International Conference on Computer Design (ICCD), October 3-5, 2016, Phoenix, USA.
Xiyue Xiang† Saugata Ghose‡ Onur Mutlu*‡ Nian-Feng Tzeng†
† University of Louisiana at Lafayette
‡ Carnegie Mellon University
*
xETH Z¨urich
In a network-on-chip (NoC) based system, the NoC is a shared resource among multiple processor cores. Network requests generated by different applications running on different cores can interfere with each other, leading to a slowdown in performance of each application. The degree of slowdown introduced by this interference varies for each application, as it depends on (1) the sensitivity of the application to NoC performance, and (2) network traffic induced by other applications running concurrently on the system. In modern systems, NoC interference is largely uncontrolled, and therefore some applications unfairly slow down much more than others. This can lead to overall system performance degradation, prevent fair progress of different applications, and cause starvation of unfairly-treated applications. Our goal is to accurately model the slowdown of each application executing on the system due to NoC interference at runtime, and to use this information to improve system performance and reduce unfairness.
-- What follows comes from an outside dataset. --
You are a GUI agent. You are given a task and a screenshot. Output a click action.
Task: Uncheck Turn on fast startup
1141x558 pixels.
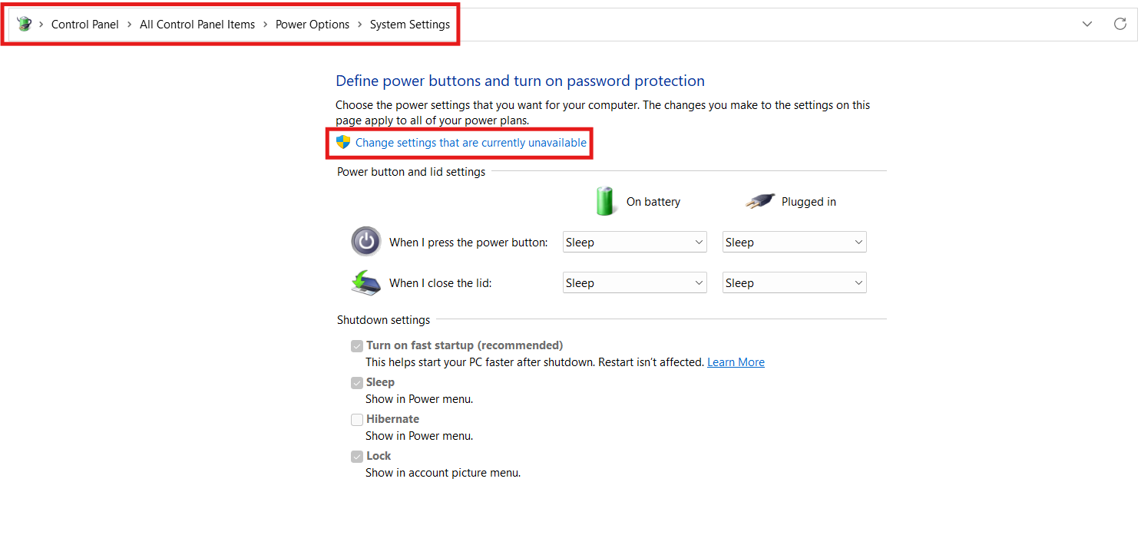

To this end, we propose the NoC Application Slowdown (NAS) Model, the first online model that accurately estimates how much network delays due to interference contribute to the overall stall time of each application. The key idea of NAS is to determine how the delays induced at each level of network data transmission overlap with each other, and to use the overlap information to calculate the net impact of the delays on application stall time. Our model determines the application slowdowns at runtime with a very low error rate, averaging 4.2% over 90 multiprogrammed workloads for an 88 mesh network. We use NAS to develop Fairness- Aware Source Throttling (FAST), a mechanism that employs slowdown predictions to control the network injection rates of applications in a way that minimizes system unfairness. Our results over a variety of multiprogrammed workloads show that FAST improves average system fairness and performance by 9.5% and 5.2%, respectively.